PASSAGE SHOWN:

Diana Butler Bass writes at Progressive Revival about yesterday’s shooting at the Holocaust museum, and how we understand the context of the shooter’s action:
Yesterday, all of the news commentators agreed that James W. Von Brunn’s action was morally wrong. And, whenever a criminal breaks violates the communal moral conscience, everybody asks, “Why?” What was the source of his evil? Where did he go wrong? What triggered this episode?
As pundits discuss these questions on the airwaves, their answers will fall into two predictable camps. Conservatives will emphasize that Von Brunn was a “lone wolf,” a deeply troubled man, who, acted on a bad belief (hatred of Jews) and made a bad choice (to pick up a gun and shoot people). Liberals will analyze anti-Semitism, placing Von Brunn’s actions within a larger framework of structural sin involving racism. Some may also comment on institutional sins—gun control laws, the current economic crisis, and the “climate” created by talk radio for example—as sources of Von Brunn’s actions.
This is, of course, an old argument. For almost a century, conservatives and liberals have been arguing the same point about sin. Conservative theologians believed that sin is a personal matter, a choice made to break a moral code, usually based in some flawed belief system; liberal theologians believed that sin resulted from structural evils, whereby people act out of subservience to some form of institutionalized sin. Hence, conservative sought to reform individuals while liberals sought to reform systems. What made someone sin? The soul or structure? The individual or institution? And this theological division made its way into political life—and it has shaped the way we argue about moral events in our public discourse.
[…]To say that Von Brunn was a lone gunman in a lone incident misses the point. However, to say that D.C. has weak control laws (which were recently weakened by the NRA) also misses the point. Von Brunn lived—as all of us do—in a complex, connected web of unredeemed powers that act as a cancer in the world.

WORK INSTRUCTIONS: Copy the passage on the Holocaust museum shooting from "This is, of" up to and including "our public discourse.", changing "theologians" to "thinkers".

DATASET RECORDS:

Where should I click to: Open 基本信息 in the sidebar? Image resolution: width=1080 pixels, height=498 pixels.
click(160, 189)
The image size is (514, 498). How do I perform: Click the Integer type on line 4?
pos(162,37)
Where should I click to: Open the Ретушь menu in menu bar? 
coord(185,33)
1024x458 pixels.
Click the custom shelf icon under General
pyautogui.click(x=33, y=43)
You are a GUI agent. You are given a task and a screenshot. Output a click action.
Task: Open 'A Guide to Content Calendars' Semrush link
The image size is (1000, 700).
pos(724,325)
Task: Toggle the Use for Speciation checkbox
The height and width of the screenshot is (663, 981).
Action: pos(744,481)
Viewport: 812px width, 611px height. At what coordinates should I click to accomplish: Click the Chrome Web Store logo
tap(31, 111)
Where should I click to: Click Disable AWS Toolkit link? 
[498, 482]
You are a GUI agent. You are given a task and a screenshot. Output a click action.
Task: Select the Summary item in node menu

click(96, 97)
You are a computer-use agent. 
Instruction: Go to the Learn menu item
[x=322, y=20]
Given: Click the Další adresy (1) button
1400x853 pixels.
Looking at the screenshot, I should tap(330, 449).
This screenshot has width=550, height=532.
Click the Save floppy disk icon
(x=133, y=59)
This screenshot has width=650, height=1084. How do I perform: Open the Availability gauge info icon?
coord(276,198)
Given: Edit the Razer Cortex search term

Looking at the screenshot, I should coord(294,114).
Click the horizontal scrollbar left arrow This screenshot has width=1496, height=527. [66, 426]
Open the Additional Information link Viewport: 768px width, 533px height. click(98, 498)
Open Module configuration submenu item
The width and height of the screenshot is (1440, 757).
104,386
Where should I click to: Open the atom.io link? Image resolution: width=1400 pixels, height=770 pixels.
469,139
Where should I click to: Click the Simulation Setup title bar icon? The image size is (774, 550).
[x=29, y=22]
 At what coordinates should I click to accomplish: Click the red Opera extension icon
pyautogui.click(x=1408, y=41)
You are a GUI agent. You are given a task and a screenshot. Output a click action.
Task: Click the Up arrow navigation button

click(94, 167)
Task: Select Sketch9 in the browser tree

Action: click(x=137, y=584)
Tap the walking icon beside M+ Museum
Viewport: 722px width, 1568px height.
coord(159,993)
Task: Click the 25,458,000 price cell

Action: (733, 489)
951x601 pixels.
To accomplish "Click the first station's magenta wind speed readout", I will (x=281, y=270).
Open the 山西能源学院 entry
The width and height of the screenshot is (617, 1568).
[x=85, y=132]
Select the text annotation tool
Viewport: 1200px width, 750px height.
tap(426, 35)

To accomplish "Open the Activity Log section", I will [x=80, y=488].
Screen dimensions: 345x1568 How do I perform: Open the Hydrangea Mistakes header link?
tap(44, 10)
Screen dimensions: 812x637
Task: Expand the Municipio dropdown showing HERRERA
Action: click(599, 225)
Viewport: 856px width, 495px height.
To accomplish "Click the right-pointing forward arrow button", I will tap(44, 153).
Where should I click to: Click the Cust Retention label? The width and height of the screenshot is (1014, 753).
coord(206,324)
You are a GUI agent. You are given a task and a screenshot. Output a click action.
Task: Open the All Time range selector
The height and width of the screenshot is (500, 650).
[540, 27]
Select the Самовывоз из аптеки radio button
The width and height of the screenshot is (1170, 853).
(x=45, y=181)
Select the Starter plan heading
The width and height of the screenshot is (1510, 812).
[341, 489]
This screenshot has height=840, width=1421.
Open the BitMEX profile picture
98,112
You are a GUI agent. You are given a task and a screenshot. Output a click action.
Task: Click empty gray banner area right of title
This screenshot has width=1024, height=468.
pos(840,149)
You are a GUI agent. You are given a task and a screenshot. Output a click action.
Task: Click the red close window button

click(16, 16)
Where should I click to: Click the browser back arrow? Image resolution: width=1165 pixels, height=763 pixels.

ANSWER SPACE:
This is, of course, an old argument. For almost a century, conservatives and liberals have been arguing the same point about sin. Conservative thinkers believed that sin is a personal matter, a choice made to break a moral code, usually based in some flawed belief system; liberal thinkers believed that sin resulted from structural evils, whereby people act out of subservience to some form of institutionalized sin. Hence, conservative sought to reform individuals while liberals sought to reform systems. What made someone sin? The soul or structure? The individual or institution? And this theological division made its way into political life—and it has shaped the way we argue about moral events in our public discourse.